No line before the one holding "Where should I" is wanted; restate word for word that line and all lines after it to the end of the entries, excluding pictures.

(Data for this exercise)

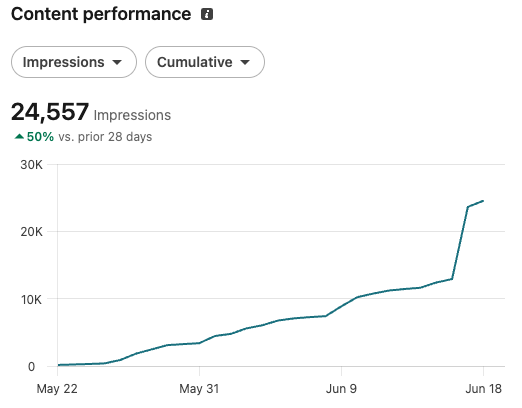
Task: Click the Content performance heading
Action: (x=101, y=14)
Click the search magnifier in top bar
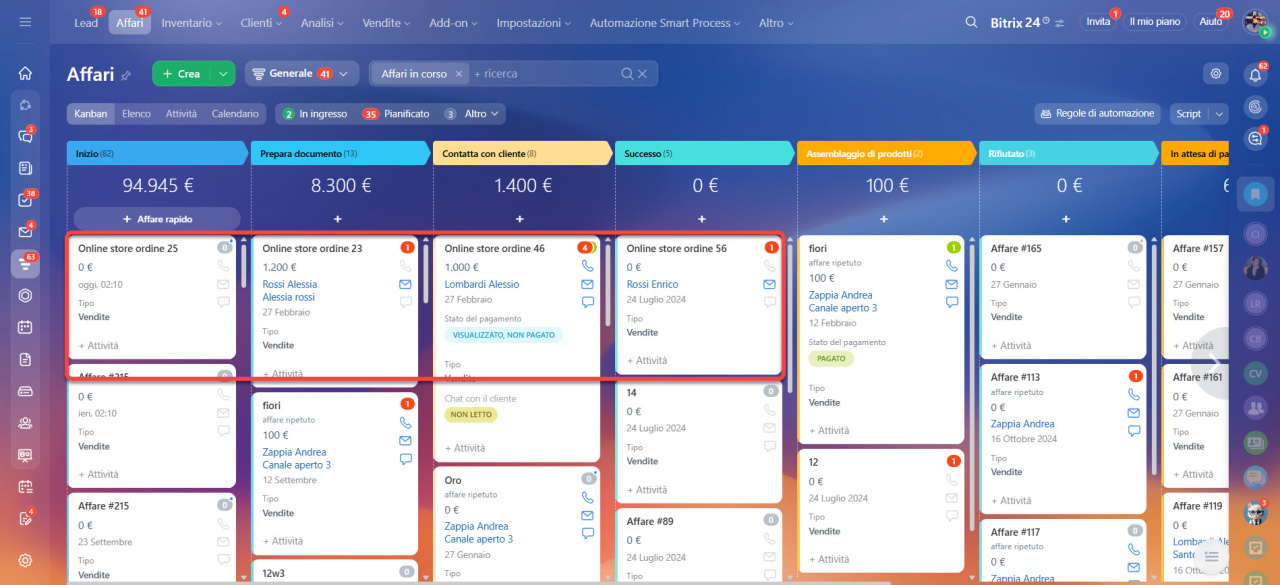The width and height of the screenshot is (1280, 585). (971, 22)
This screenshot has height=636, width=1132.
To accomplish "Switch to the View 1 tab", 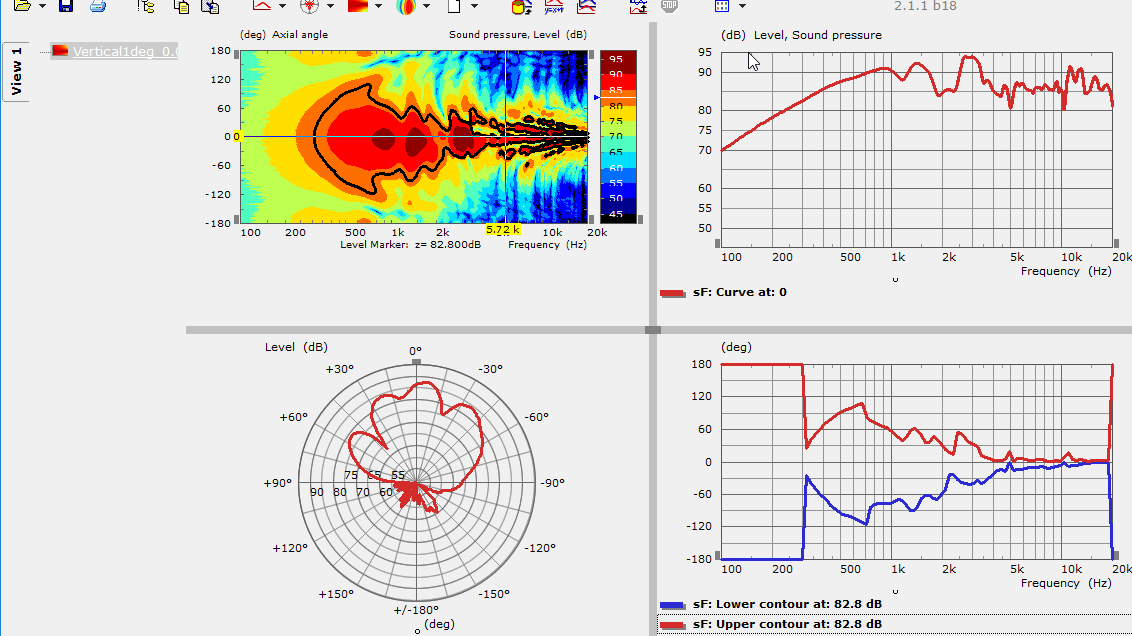I will pos(16,72).
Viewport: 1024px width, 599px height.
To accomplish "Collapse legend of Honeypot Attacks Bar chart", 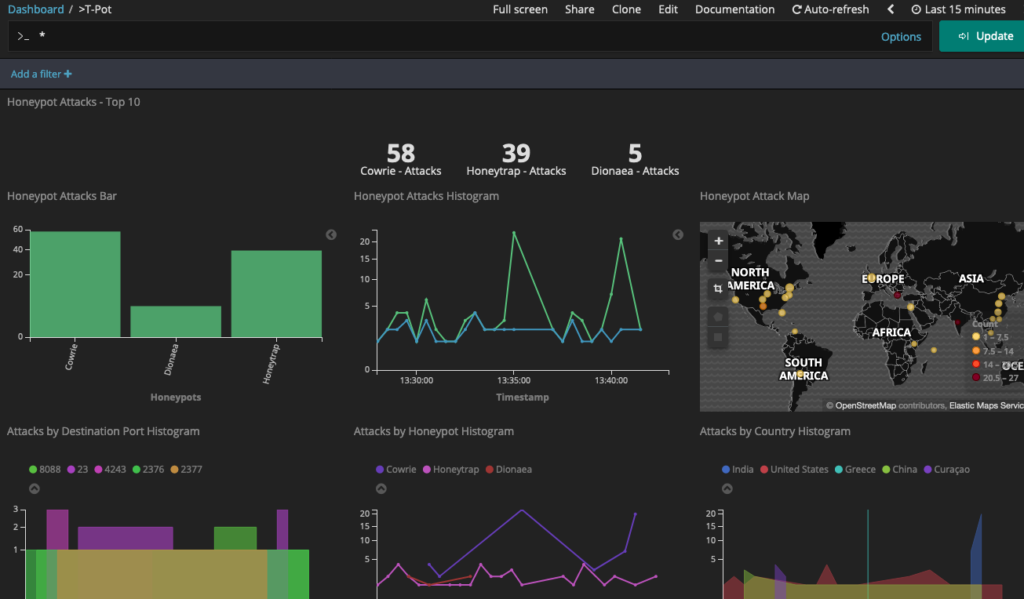I will point(331,235).
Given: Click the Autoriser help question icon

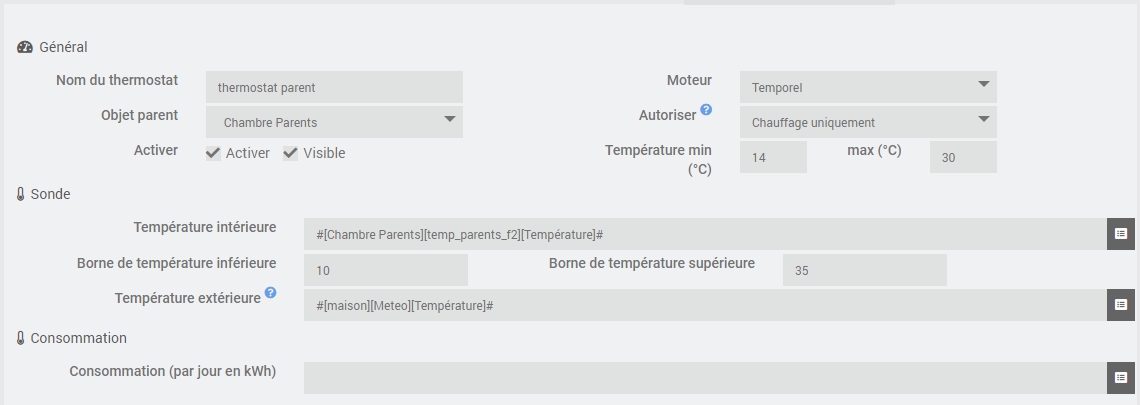Looking at the screenshot, I should pyautogui.click(x=706, y=110).
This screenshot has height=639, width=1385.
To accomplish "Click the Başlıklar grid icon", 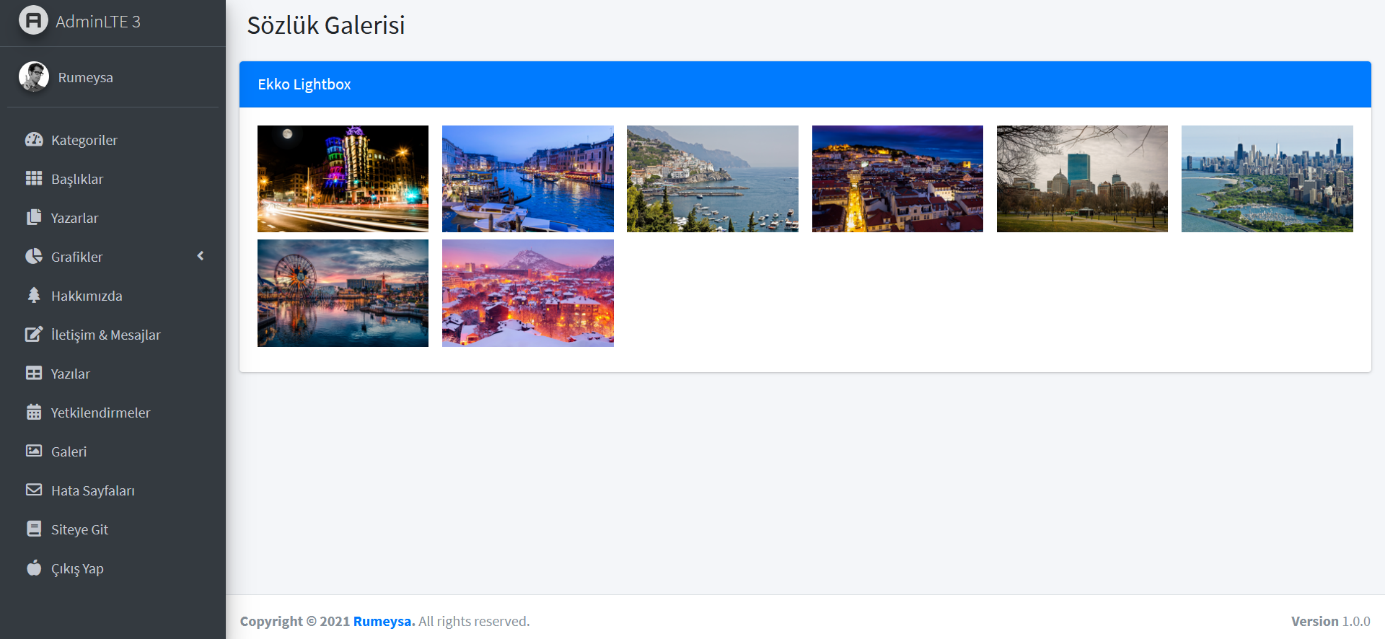I will (x=33, y=179).
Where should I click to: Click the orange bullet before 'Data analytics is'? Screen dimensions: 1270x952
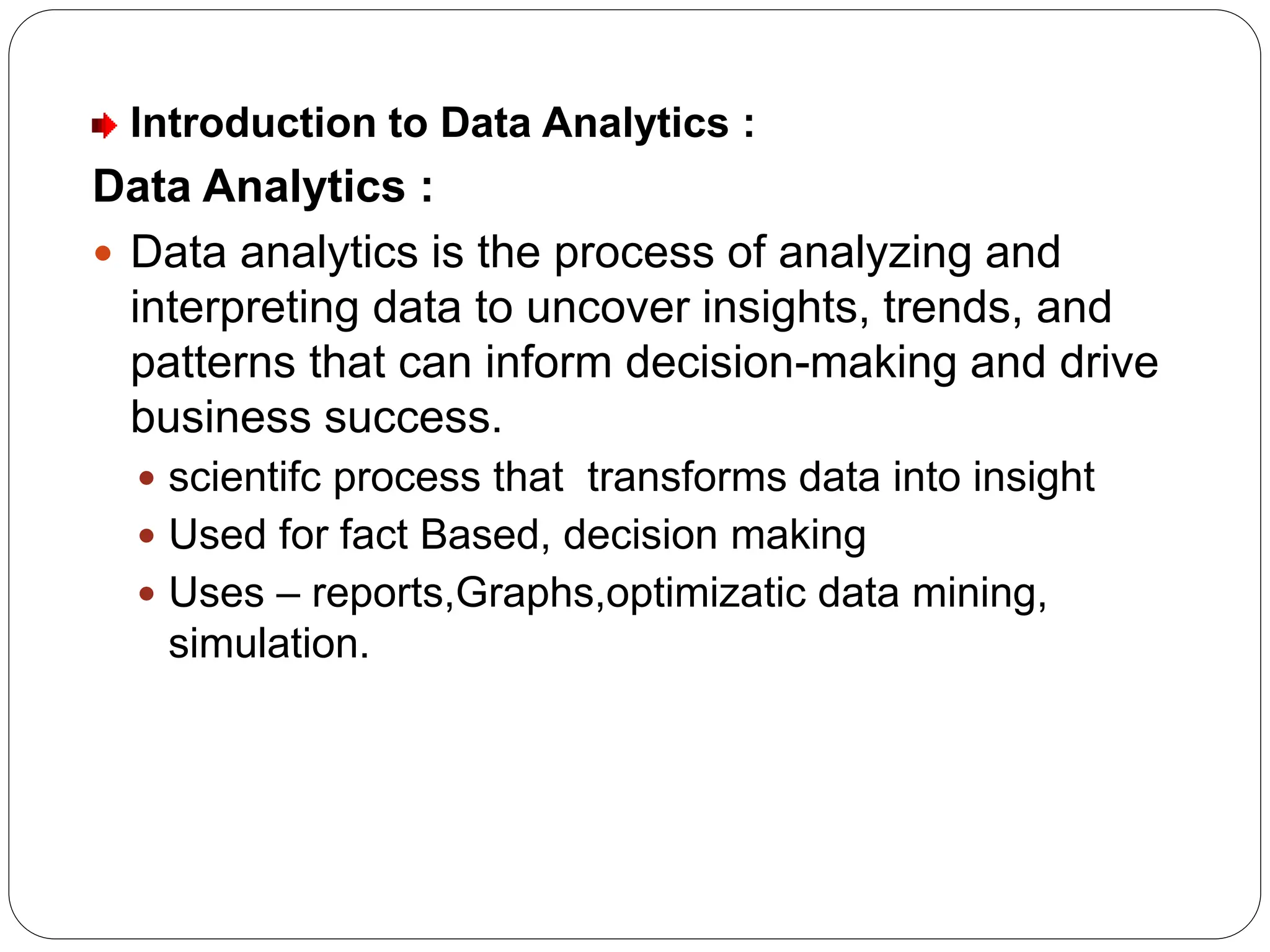pyautogui.click(x=103, y=253)
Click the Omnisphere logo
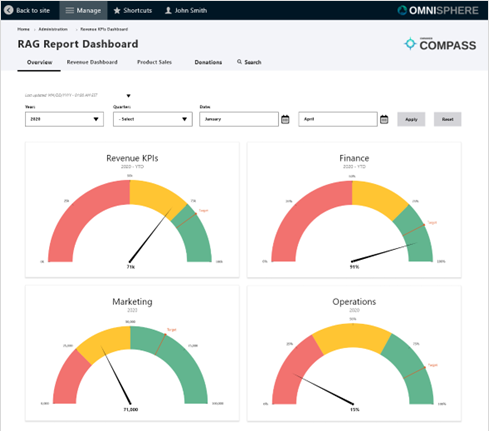489x431 pixels. pos(438,11)
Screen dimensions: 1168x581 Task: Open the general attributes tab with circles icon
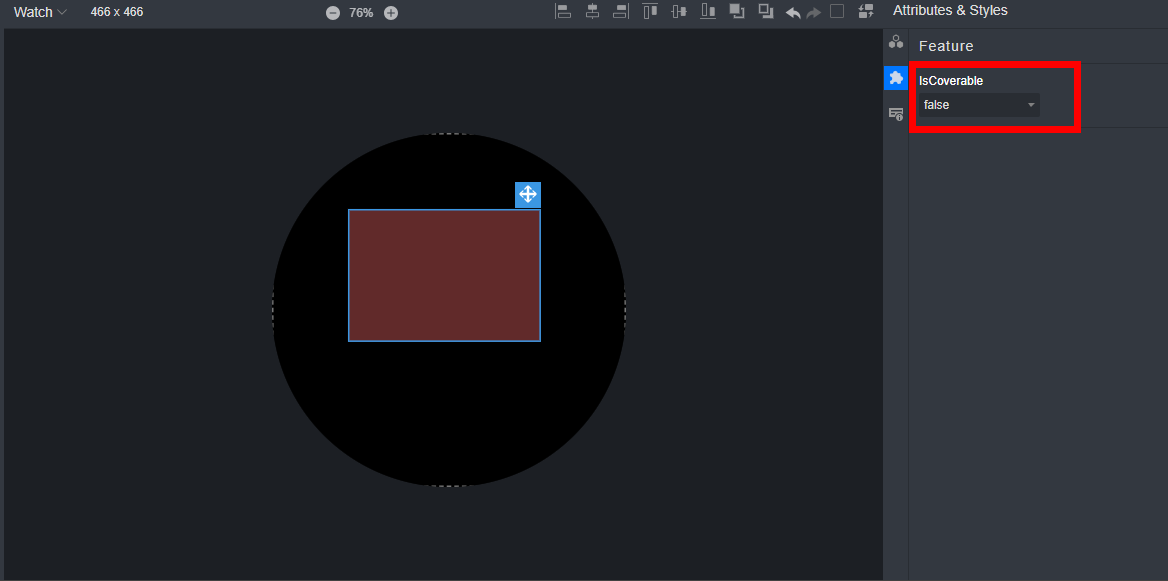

(End Data for this exercise)

_Your solution_:
Where should I click to: Click the orange bullet before 'Data analytics is'? Screen dimensions: 1270x952
pyautogui.click(x=103, y=253)
Click the Omnisphere logo
489x431 pixels. pos(438,11)
Screen dimensions: 1168x581 Task: Open the general attributes tab with circles icon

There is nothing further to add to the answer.